Okay, problem number 1, you feel like an idiot, because you’re standing there …waiting to go.
Problem number 2, as soon as there’s three people, you can’t even see whether it’s safe to cross the road.
But most importantly, once you do actually start crossing the road, you have no feedback. Is the car going to come? Is the light still green? It’s behind you. The feedback mechanism is behind you.
I’m not making this up. This is for real; this is out there in the world. It’s shameful. I mean, somebody calling themselves a designer actually came up with that. I can’t believe it. It’s really, really bad because of the feedback.
Now, feedback is hard. It’s hard to get the right level of feedback. Here’s an example of a real life product. In this case, it’s a car, that is giving some feedback to the user, who is Alan Partridge, but interpreting that feedback is proving difficult:
Alan: What is that noise? (bleeping)
Lynn: I wish I knew. It’s the inticator, isn’t it?
Lynn: Mmm, absolutely. I must phone them and check.
Alan: Don’t… Don’t phone them. It’d just make matters worse.I’m going to go down there and speak to them myself.
Lynn: How much petrol have we got in the tank? Is it the petrol? Where’s the petrol gauge?
Alan: Actually, no, but I am low on windscreen washer fluid.
Lynn: Well maybe it’s possibly that?

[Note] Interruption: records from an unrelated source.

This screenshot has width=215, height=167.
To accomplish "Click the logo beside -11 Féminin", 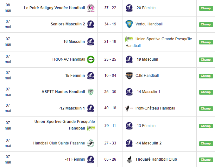I will click(x=91, y=159).
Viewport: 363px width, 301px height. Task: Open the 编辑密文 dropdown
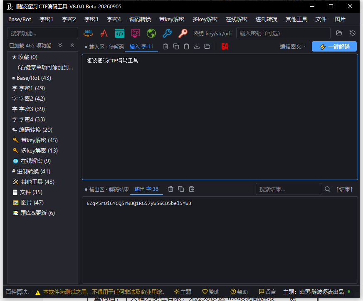pos(293,47)
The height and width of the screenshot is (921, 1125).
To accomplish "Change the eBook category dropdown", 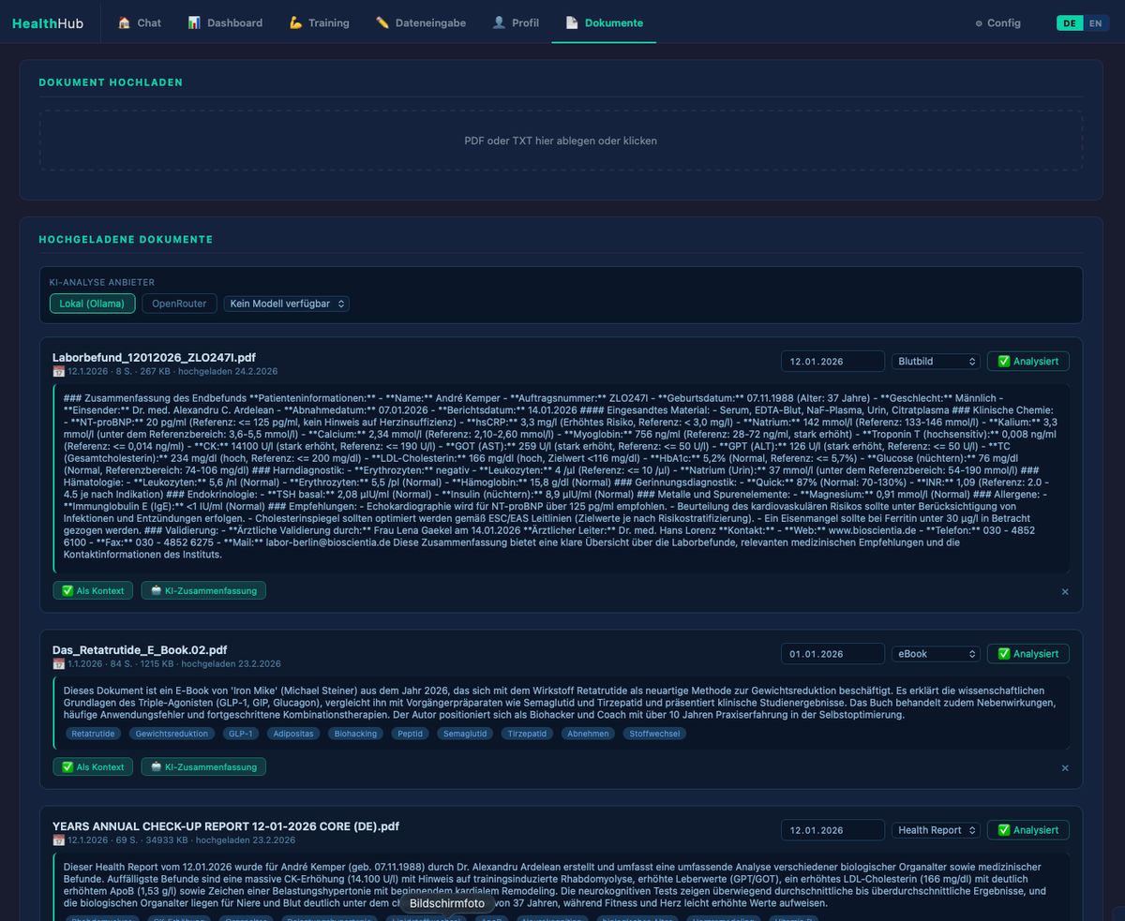I will point(936,653).
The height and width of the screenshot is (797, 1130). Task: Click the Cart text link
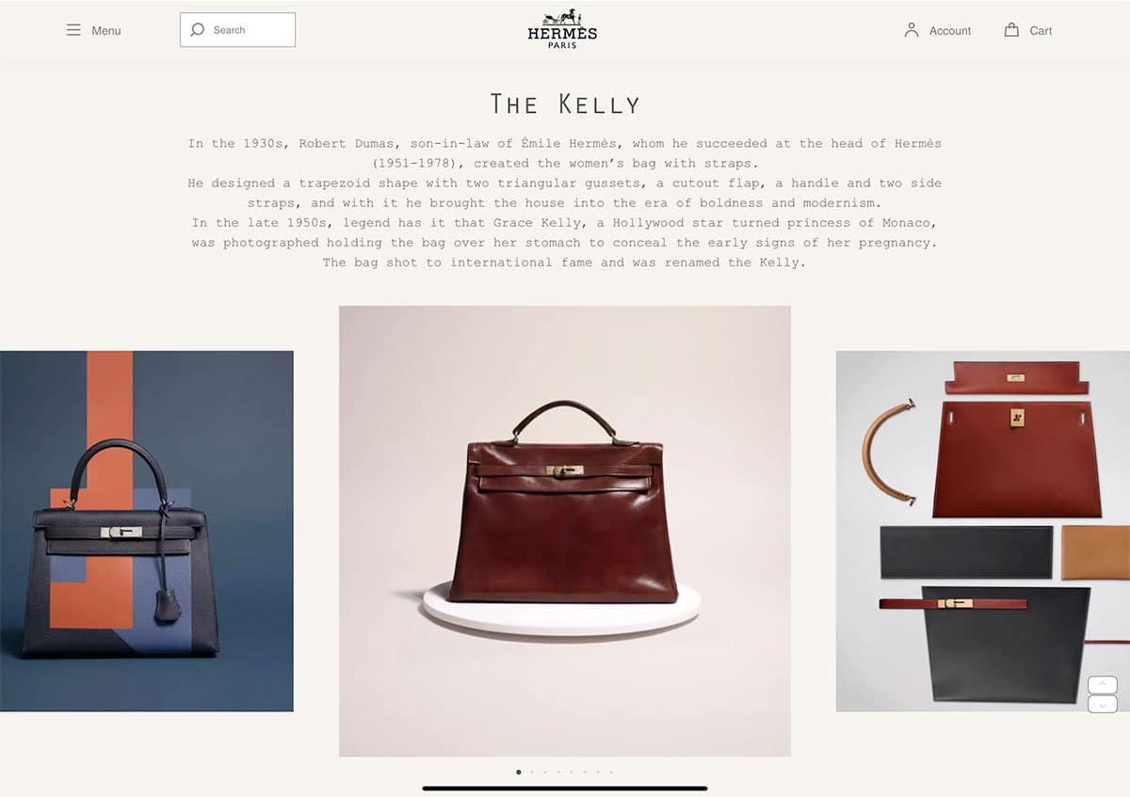point(1041,31)
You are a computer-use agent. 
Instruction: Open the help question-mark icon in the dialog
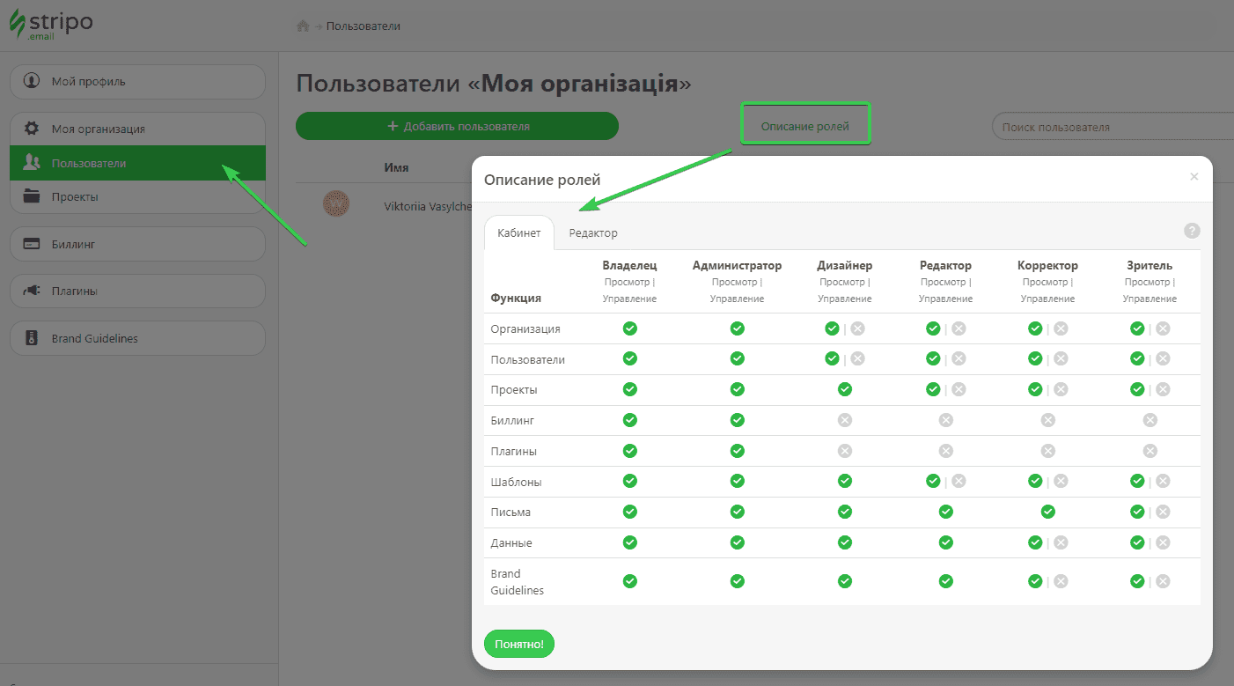(x=1192, y=231)
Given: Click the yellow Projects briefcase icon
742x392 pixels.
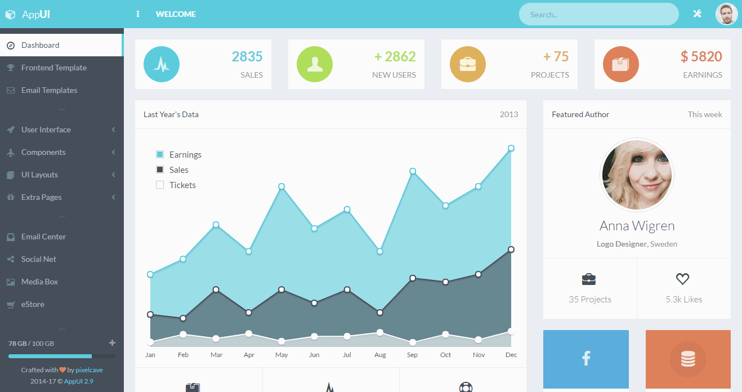Looking at the screenshot, I should click(x=468, y=64).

It’s got nothing to do with the structure of the car
Alan: No, the alarm…they wouldn’t set off an alarm because you were low on windscreen washer fluid. It’s far too …alarmist. There’d just be a light would come on, say, you’re a bit low. But not a big alarm like that. It’s just a panic measure. It’s like someone going OH MY GOD YOU’RE LOW ON WINDSCREEN WASHER FLUID. You don’t need to say that, you just say, you need a nudge. The car needs to say to you, effectively, say, “‘scuse me, I don’t want to distract you from your driving, but you might like to know the windscreen washer fluid is getting low” and they do that with a little light, which has come on, see it there, that one there.
Lynn: Yes, well the clock’s not right is it? That’s a possible…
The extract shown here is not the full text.